Write a function, select_galaxies()
, which takes as arguments M, delta_M, z, delta_z
(and our dataframe).
It should then return a df of only systems between M-deltaM to M+deltaM, and z-deltaz to z+deltaz. The columns it should return are the ones specified above, plus ‘z’.
There is actually a column in rf_df
called z
, that contains the spec_z if available or the peak z if not. At the time of writing, I cannot determine why this column was not included in the merge.

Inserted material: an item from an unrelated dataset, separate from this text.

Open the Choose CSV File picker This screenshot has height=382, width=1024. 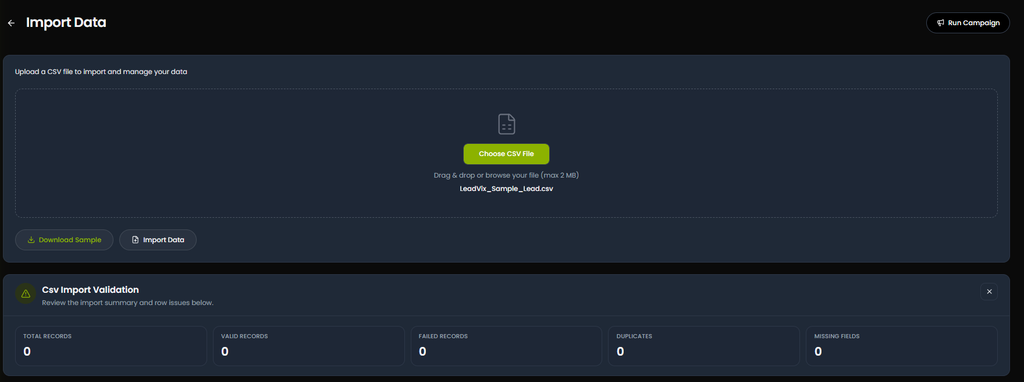(506, 154)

In any case, set df['z']
equal to rf_df.z
before continuing, as you’ll use it below.
Note
All masses and sfrs are in log units.
Try your function out using a mass of 10, delta M of 0.5 (i.e., a bin from 9.5 - 10.5), a redshift of 1, and a delta z of 0.25.
# Add rf_df.z to the dataframe df
# Define your select galaxies function
# Here's the output for the provided example
Problem 3.2¶
Great, we can now get subsamples in mass/redshift bins. This is important because the UVJ diagram actually changes as a function of mass and redshift.

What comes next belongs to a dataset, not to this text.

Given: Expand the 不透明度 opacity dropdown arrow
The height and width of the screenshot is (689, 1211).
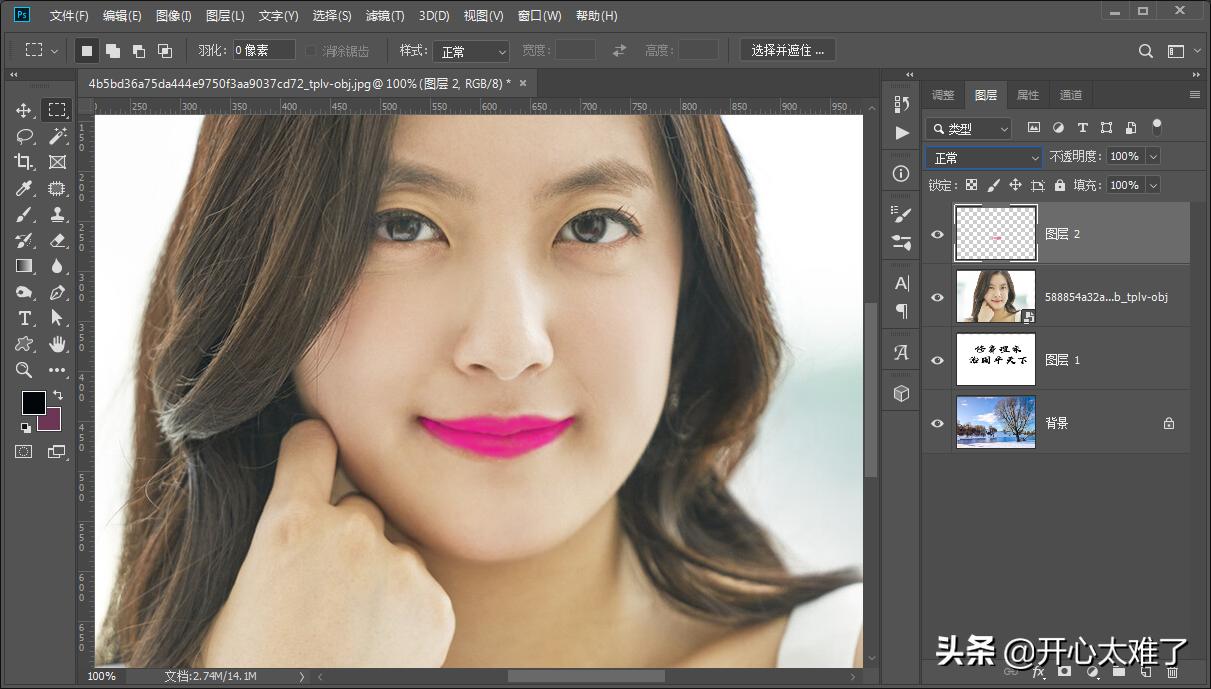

Next we need to get the colors out. Write a function get_colors()
which takes the same arguments as your select_galaxies()

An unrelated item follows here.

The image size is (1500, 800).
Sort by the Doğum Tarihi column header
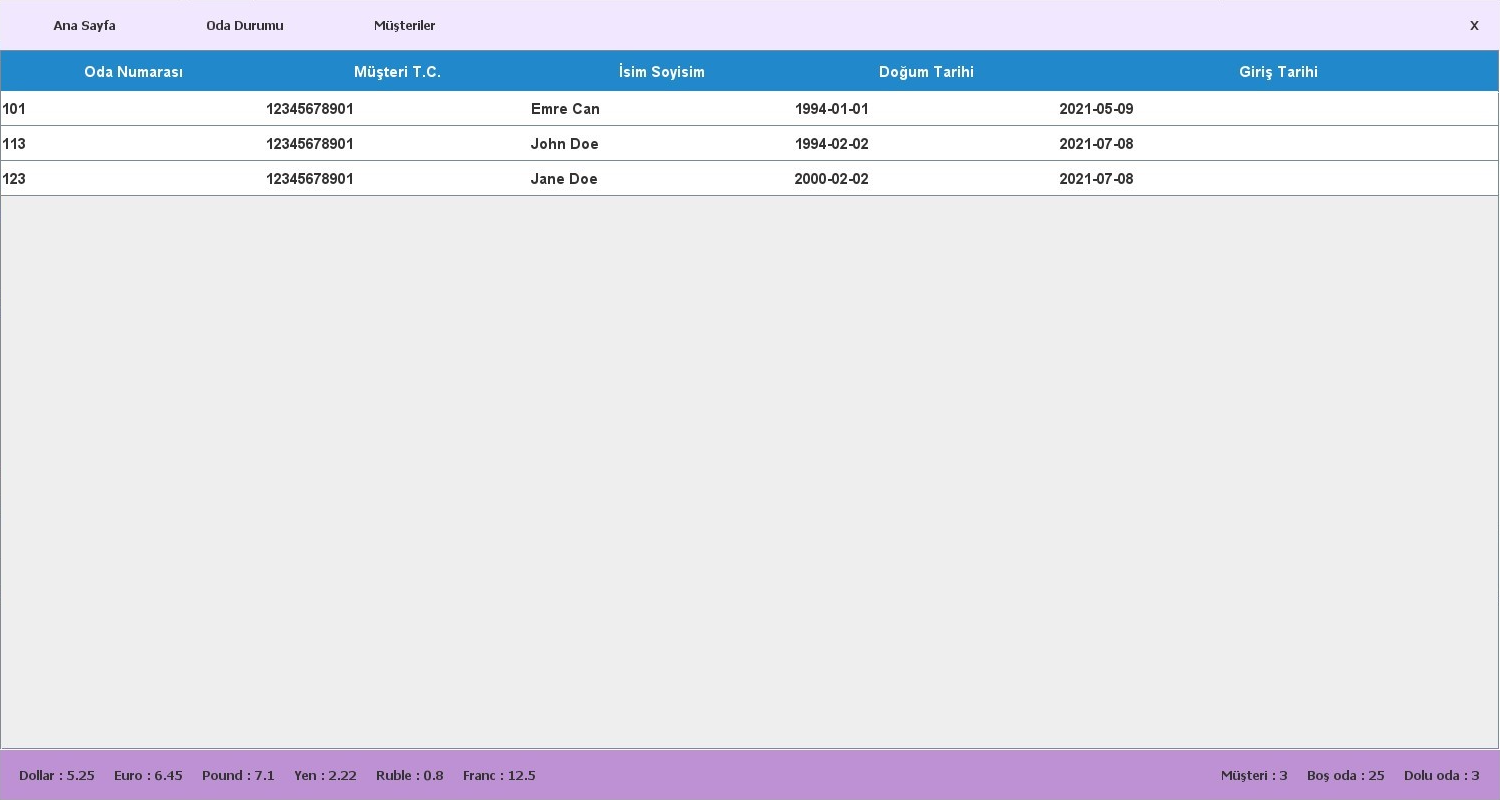(x=925, y=71)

function above. Inside, it should run select_galaxies
passing through the arguments, and then from the resulting data frame, calculate U-V and U-J (see below). Add these as columns to said dataframe with names ‘U-V’ and ‘V-J’ and return it.
Run this function with the same mass/redshift bin from above and look at it.
Warning
As noted above, the U,V, and J band data are in Fnu (flux densities). Thus, a color is computed via -2.5*log10(Lfilter1/Lfilter2)
#Define get colors
#Here's the output you're looking for.
z | lmass | lsfr | l153 | l155 | l161 | U-V | V-J | |
---|---|---|---|---|---|---|---|---|
id | ||||||||
44 | 0.68402 | 9.89 | -1.28 | 3.76739 | 14.43560 | 46.5213 | 1.458486 | 1.270543 |
92 | 0.69426 | 9.76 | -0.03 | 8.08497 | 21.07790 | 48.3969 | 1.040372 | 0.902476 |
178 | 0.94790 | 10.36 | -1.90 | 1.94721 | 8.60585 | 49.2509 | 1.613452 | 1.894051 |
194 | 0.65070 | 10.12 | 0.33 | 13.25220 | 42.32950 | 112.5340 | 1.260888 | 1.061602 |
236 | 0.53257 | 10.35 | -0.74 | 8.31773 | 42.76950 | 111.6020 | 1.777823 | 1.041345 |
... | ... | ... | ... | ... | ... | ... | ... | ... |
49702 | 0.53180 | 9.97 | 0.36 | 41.66110 | 91.52100 | 200.9220 | 0.854475 | 0.853767 |
50000 | 0.83535 | 9.84 | 0.23 | 9.25872 | 21.86220 | 52.2972 | 0.932857 | 0.946961 |
50399 | 0.68057 | 10.46 | -10.14 | 6.08630 | 38.30250 | 119.6430 | 1.997184 | 1.236650 |
50494 | 0.71150 | 9.59 | -0.71 | 13.17360 | 25.57520 | 41.6413 | 0.720286 | 0.529263 |
50500 | 0.57982 | 9.79 | -1.38 | 10.99390 | 29.39910 | 67.9242 | 1.067956 | 0.909226 |
669 rows × 8 columns
Problem 3.3¶
Now that we can easily grab U-V and V-J colors for subsamples, we’re ready to plot!
Next, set your xlim and ylim to (0,2) in V-J (x axis) and (0,2.8) in U-V (y axis).
Once you have the distribution plotted nicely, use the definitions of the bounding box provided in Whitaker et al. 2011 (Eqns 15, Fig 17 for example) to draw the box where quiescent galaxies sit.
Finally, let’s add the galaxies. For this example, use a log mass of 9.5 with a delta M of 2 (so, galaxies from \(10^{7.5}\) \(M_{\odot}\) to \(10^{11.5}\) \(M_{\odot}\)), in the redshift range of 0.5 to 1.5. Can you identify the quiescent sequence?
Bonus (+2)¶
(+1) Now that you can easily plot up a UVJ diagram for a given mass/redshift bin, make a plot with 6 panels. Across the 3, plot the UVJ diagram in the redshift bins 0-0.5, 0.5-1.0, 1.0-2.0. In the top panel, include galaxies in the mass range 8-9.5, and in the bottom, 9.5-11.
(+1) Feeling extra fancy? Use the conditions on the UVJ quiescent box to color the quiescent galaxies red and the star forming galaxies blue in you plots.
Wrap Up¶
We’ve barely scratched the surface for what we can do with pandas
, but we hope that if you’re planning to work with “large” amounts of data (say, 200 columns and 500,000 rows), then pandas is a great tool for working with them.